El análisis revela que el nivel de consistencia en las explicaciones está más influenciado por cómo se estructuran los datos de evidencia que por el tipo de modelo de lenguaje utilizado. Aunque los LLMs logran identificar factores clave que influyen en el riesgo, su capacidad para indicar la dirección de esa influencia es menos estable. Este punto es crítico, especialmente en contextos donde se deben comunicar decisiones negativas, ya que una interpretación errónea podría afectar la percepción de justicia o transparencia. Además, los profesionales de riesgo exigen niveles más rigurosos de apoyo evidencial, lo que sugiere que la calidad de la narrativa no depende solo de la tecnología, sino también de la formación del usuario final.
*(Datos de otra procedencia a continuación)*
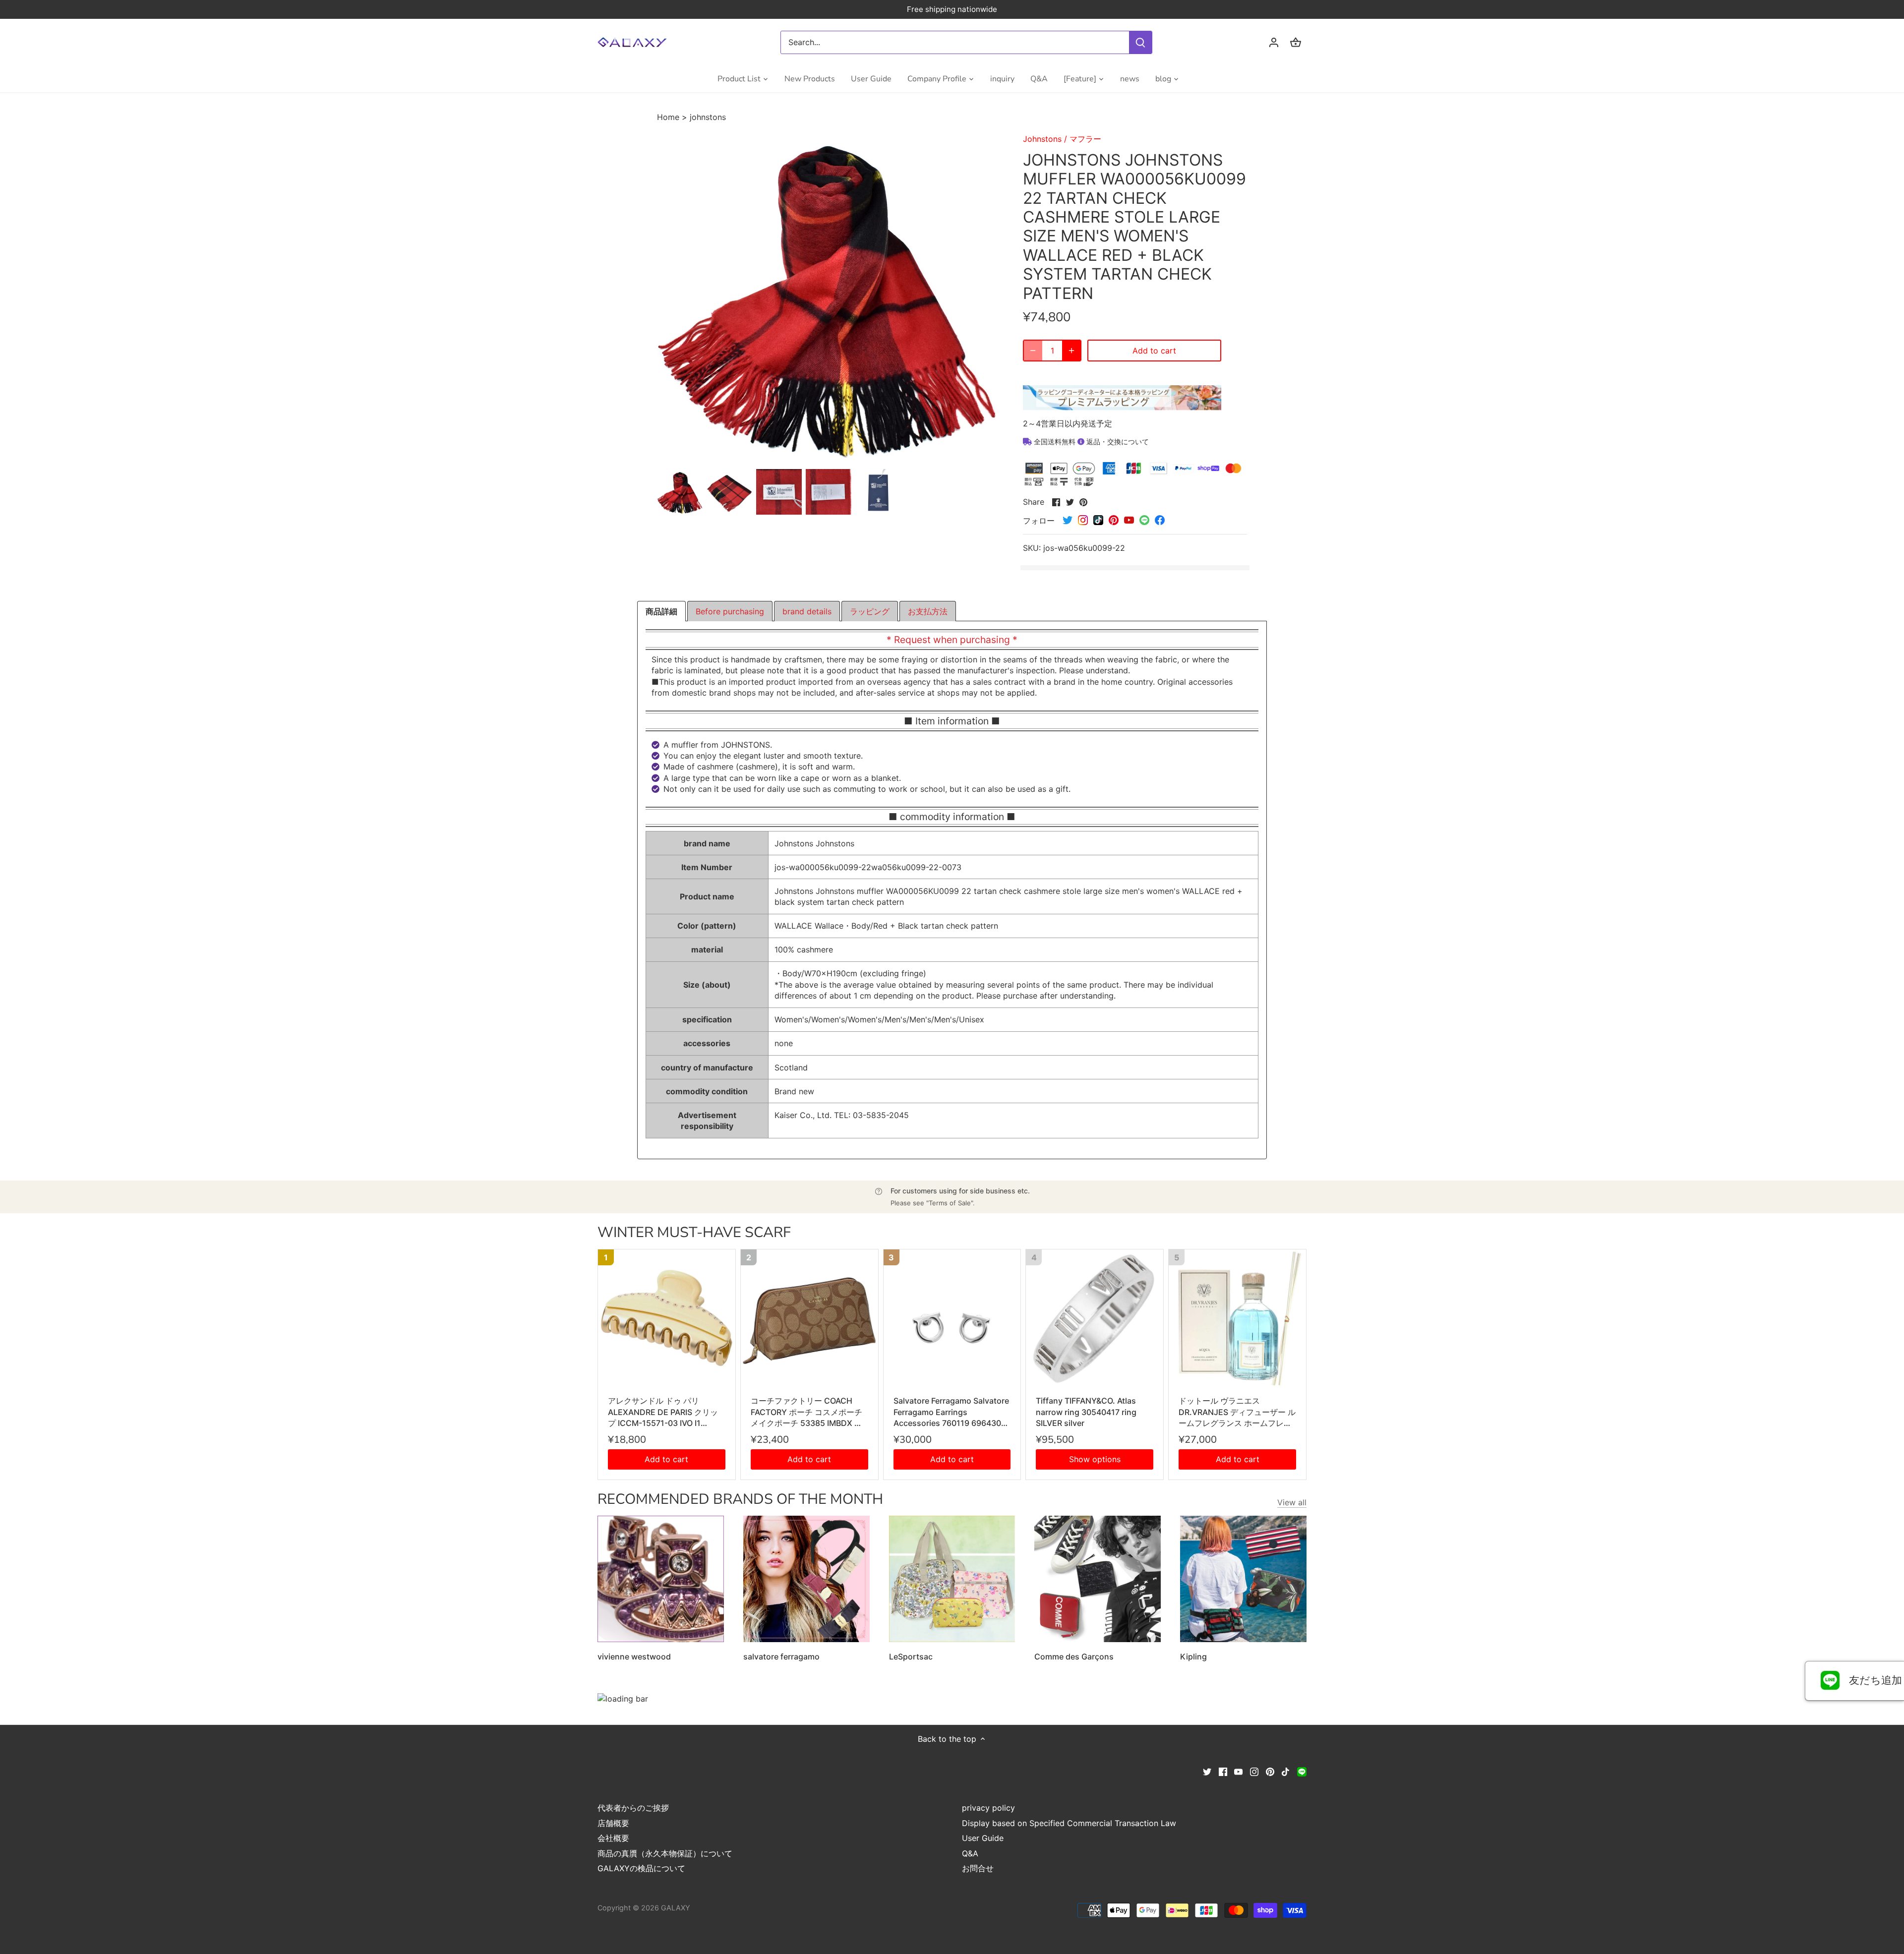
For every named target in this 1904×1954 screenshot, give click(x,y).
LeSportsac (911, 1656)
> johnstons (704, 117)
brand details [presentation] (807, 611)
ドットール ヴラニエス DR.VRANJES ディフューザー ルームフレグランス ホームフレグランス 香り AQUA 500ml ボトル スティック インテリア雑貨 (1237, 1412)
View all (1292, 1502)
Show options (1095, 1459)
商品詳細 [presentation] (661, 611)
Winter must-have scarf (694, 1232)
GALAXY (675, 1907)
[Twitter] (1207, 1771)
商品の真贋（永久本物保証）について (664, 1853)
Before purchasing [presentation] (730, 611)
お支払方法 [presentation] (928, 611)
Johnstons (1042, 139)
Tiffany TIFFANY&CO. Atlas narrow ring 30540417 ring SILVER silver (1086, 1412)
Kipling (1193, 1656)
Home (669, 117)
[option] (680, 492)
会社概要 (613, 1838)
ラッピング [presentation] (870, 611)
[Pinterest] (1270, 1771)
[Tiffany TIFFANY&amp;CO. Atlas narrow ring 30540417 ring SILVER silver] (1094, 1318)
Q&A (970, 1853)
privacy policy (988, 1808)
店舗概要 (613, 1823)
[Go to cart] (1296, 42)
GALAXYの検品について (641, 1868)
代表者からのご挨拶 (633, 1808)
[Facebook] (1223, 1771)
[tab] (661, 611)
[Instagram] (1254, 1771)
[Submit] (1140, 42)
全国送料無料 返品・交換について (1090, 441)
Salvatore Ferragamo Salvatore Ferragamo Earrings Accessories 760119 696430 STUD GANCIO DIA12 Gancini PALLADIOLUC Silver (951, 1412)
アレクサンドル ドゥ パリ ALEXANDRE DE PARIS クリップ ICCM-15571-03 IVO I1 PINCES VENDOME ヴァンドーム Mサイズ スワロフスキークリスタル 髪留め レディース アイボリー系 (666, 1412)
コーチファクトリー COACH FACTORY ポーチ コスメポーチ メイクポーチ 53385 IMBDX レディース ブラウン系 (806, 1412)
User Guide (983, 1838)
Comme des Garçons (1074, 1656)
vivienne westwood (634, 1656)
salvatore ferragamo (781, 1656)
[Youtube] (1238, 1771)
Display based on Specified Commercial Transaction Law (1069, 1823)
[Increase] (1071, 350)
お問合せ (978, 1868)
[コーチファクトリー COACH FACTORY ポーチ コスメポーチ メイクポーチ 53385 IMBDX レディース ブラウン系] (809, 1318)
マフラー (1085, 139)
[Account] (1274, 42)
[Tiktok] (1285, 1771)
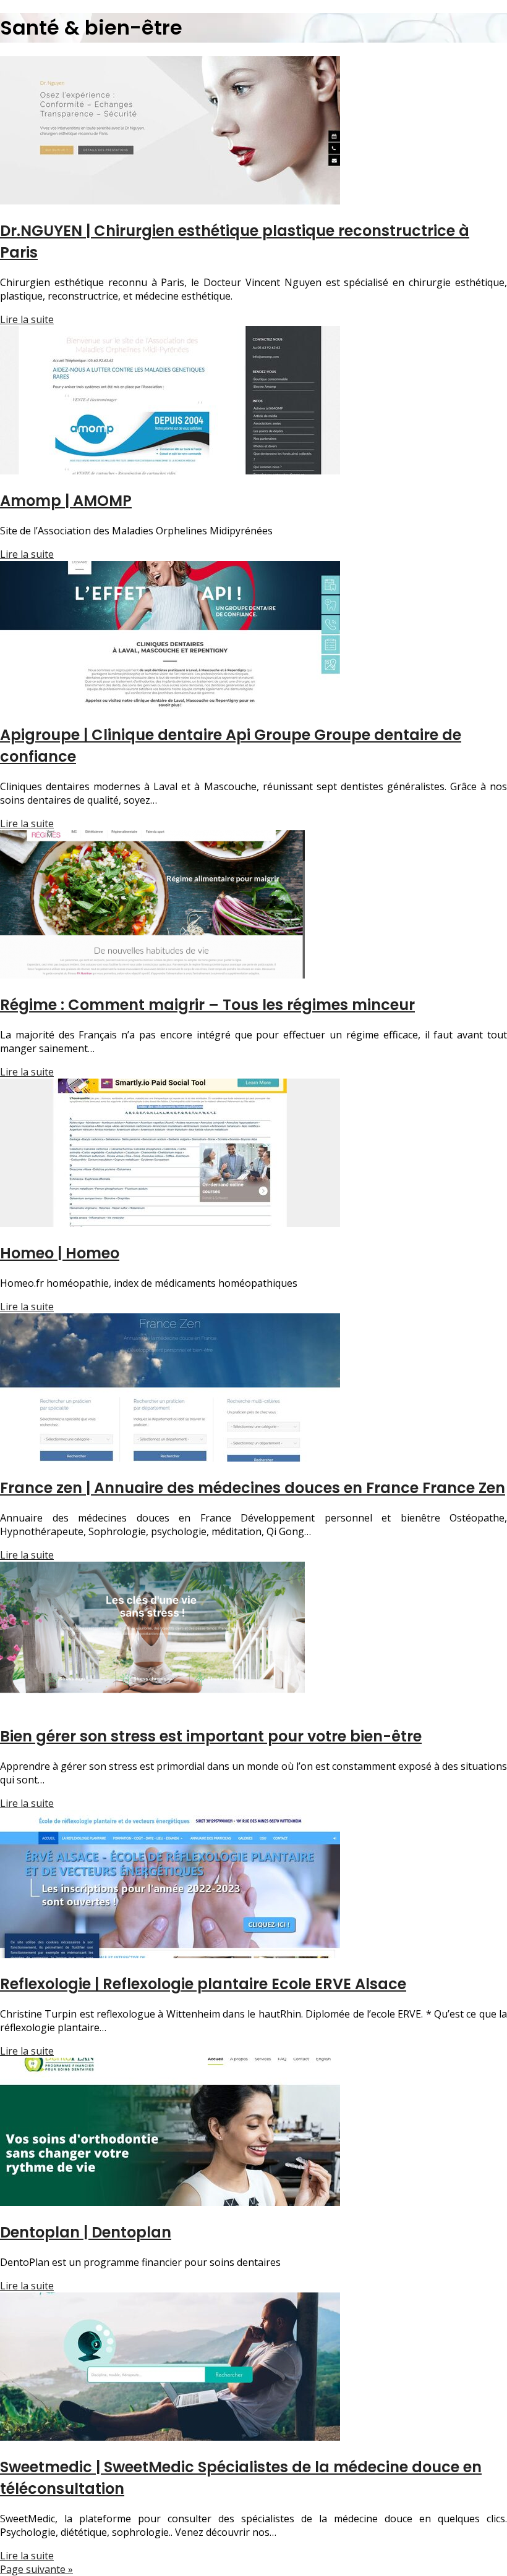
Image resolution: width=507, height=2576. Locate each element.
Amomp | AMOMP (66, 500)
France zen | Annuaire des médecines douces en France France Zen (252, 1488)
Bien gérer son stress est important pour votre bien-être (211, 1736)
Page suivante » (36, 2569)
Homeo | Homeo (59, 1253)
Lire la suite (27, 319)
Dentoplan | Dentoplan (85, 2232)
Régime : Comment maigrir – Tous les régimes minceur (207, 1005)
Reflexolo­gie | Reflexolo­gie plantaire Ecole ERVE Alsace (203, 1984)
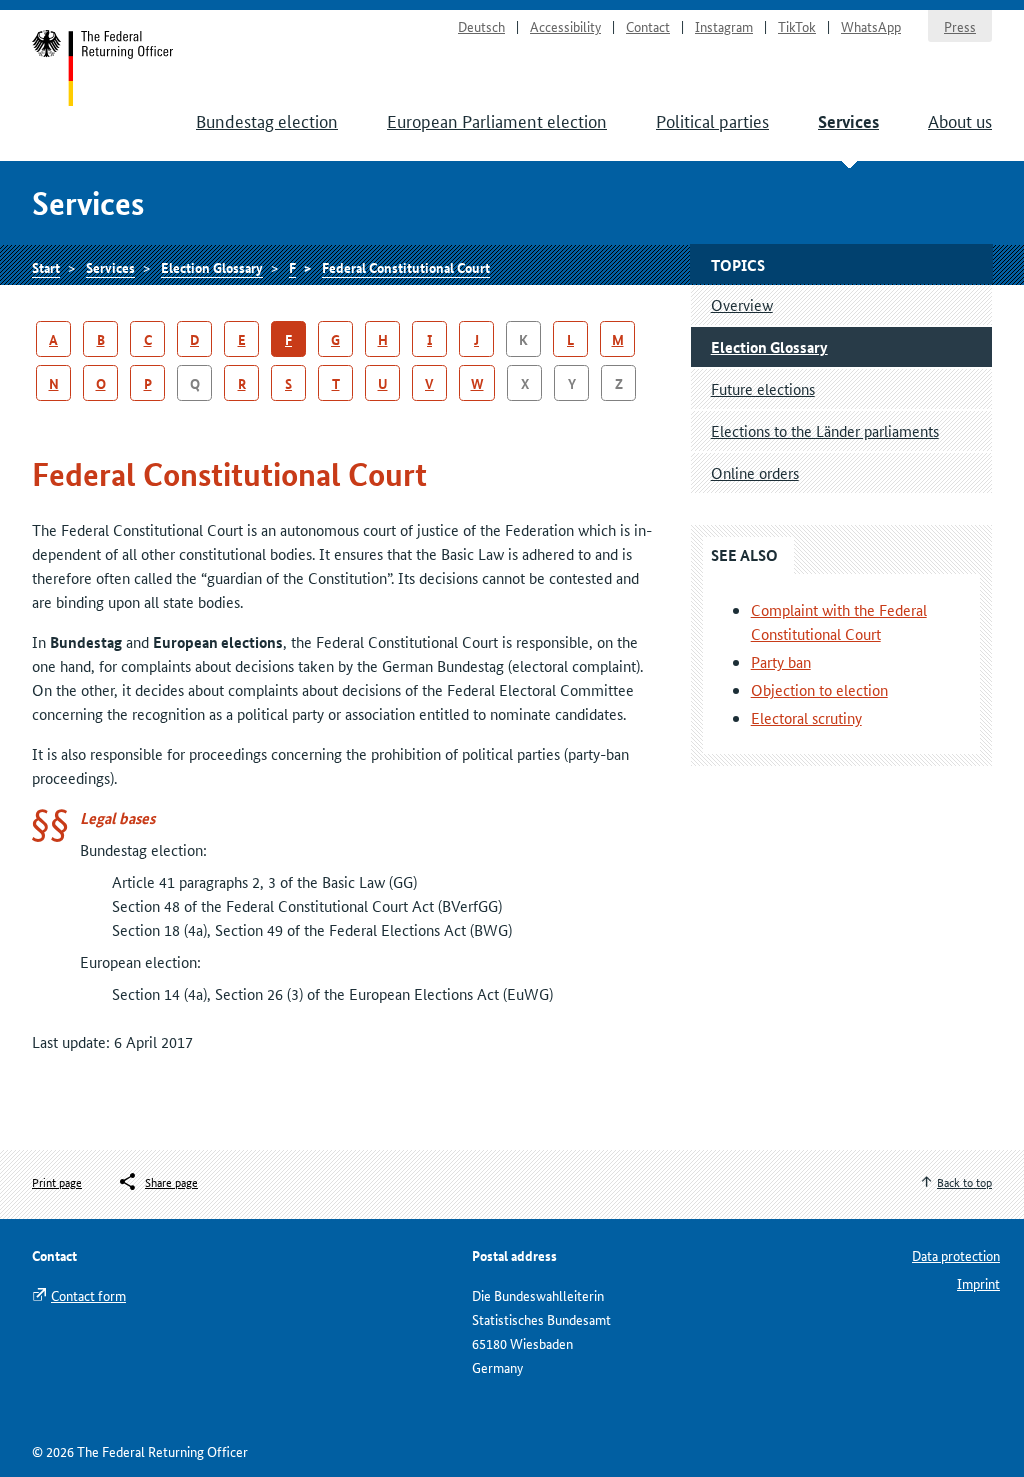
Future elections (763, 388)
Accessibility (565, 26)
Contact (648, 26)
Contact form (88, 1295)
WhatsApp (871, 26)
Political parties (712, 120)
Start (103, 68)
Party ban (781, 661)
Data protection (956, 1255)
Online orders (755, 472)
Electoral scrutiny (806, 717)
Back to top (964, 1181)
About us (960, 120)
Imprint (978, 1283)
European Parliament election (497, 120)
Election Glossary (212, 267)
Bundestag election (267, 120)
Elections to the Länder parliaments (825, 430)
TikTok (797, 26)
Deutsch (481, 26)
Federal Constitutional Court (406, 267)
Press (960, 26)
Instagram (724, 26)
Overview (742, 304)
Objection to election (819, 689)
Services (848, 121)
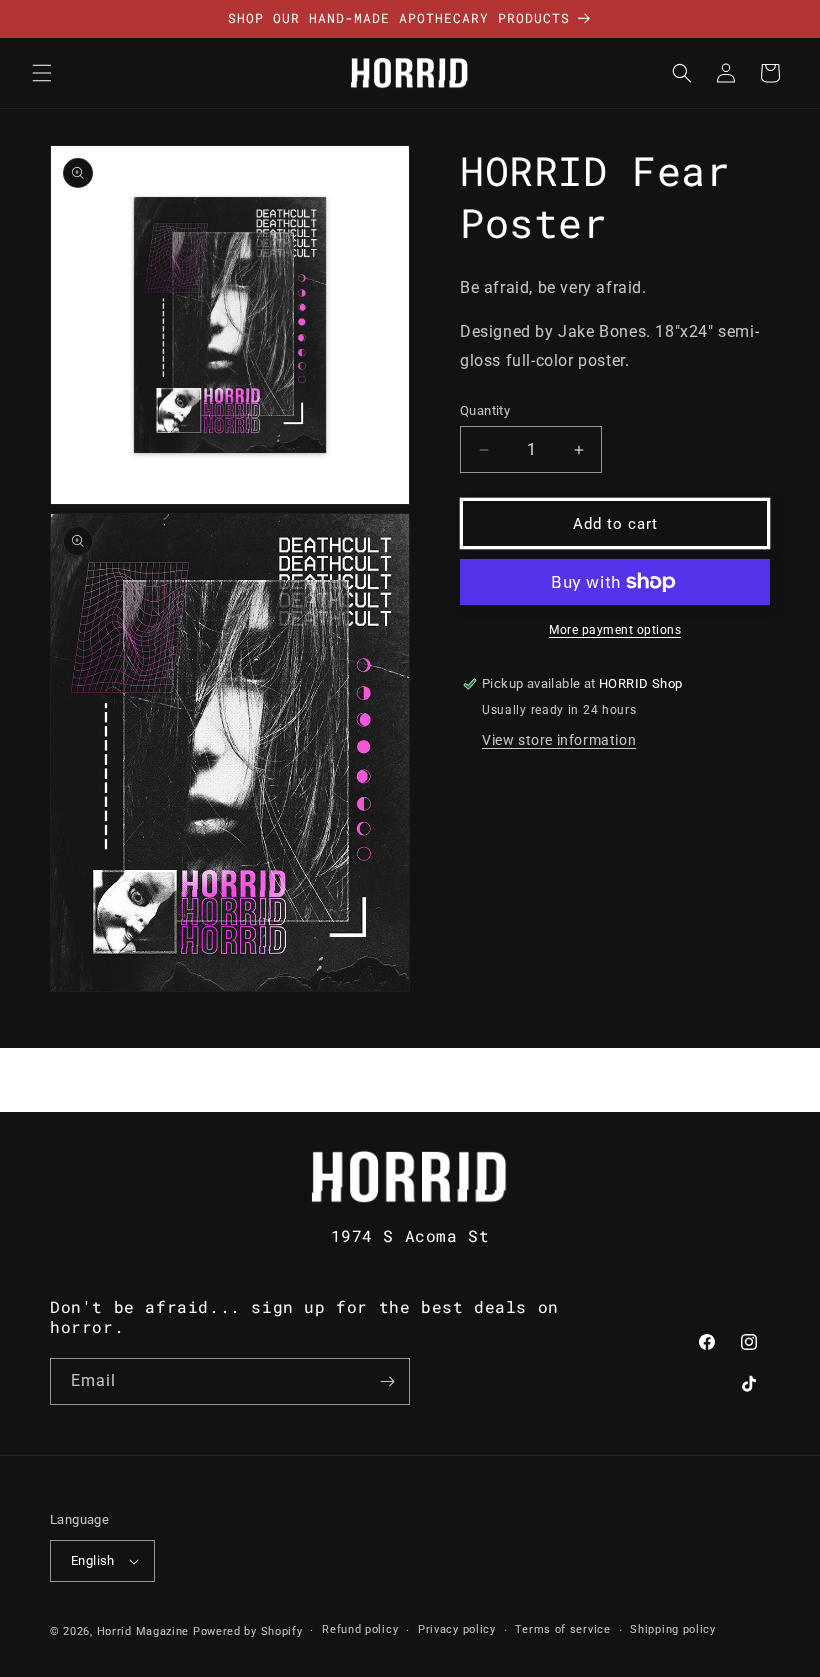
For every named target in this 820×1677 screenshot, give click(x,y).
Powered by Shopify (248, 1631)
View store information (559, 740)
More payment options (615, 630)
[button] (42, 73)
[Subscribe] (387, 1381)
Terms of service (562, 1629)
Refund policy (360, 1629)
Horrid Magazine (143, 1631)
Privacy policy (457, 1629)
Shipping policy (673, 1629)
Para el lector peruano, este hallazgo tiene implicaciones directas en el acceso a servicios financieros. En el mercado local, donde muchas personas enfrentan dificultades para entender los criterios de aprobación de créditos, los modelos de decisión deben no solo ser precisos, sino también comprensibles. La existencia de una brecha entre la explicación técnica y la comprensión del público indica que las instituciones financieras deben invertir en herramientas que traduzcan los datos en mensajes claros, sin sacrificar la rigurosidad del análisis. Aunque los LLMs prometen soluciones rápidas, el estudio subraya que la calidad de la evidencia subyacente es el pilar más débil del proceso. Por ello, antes de adoptar cualquier sistema de inteligencia artificial en procesos de crédito, es esencial asegurar que los datos que alimentan los modelos sean transparentes, verificables y bien documentados. Así, los bancos y cooperativas pueden construir confianza con sus clientes, especialmente en contextos donde el crédito es un recurso clave para el desarrollo personal y económico.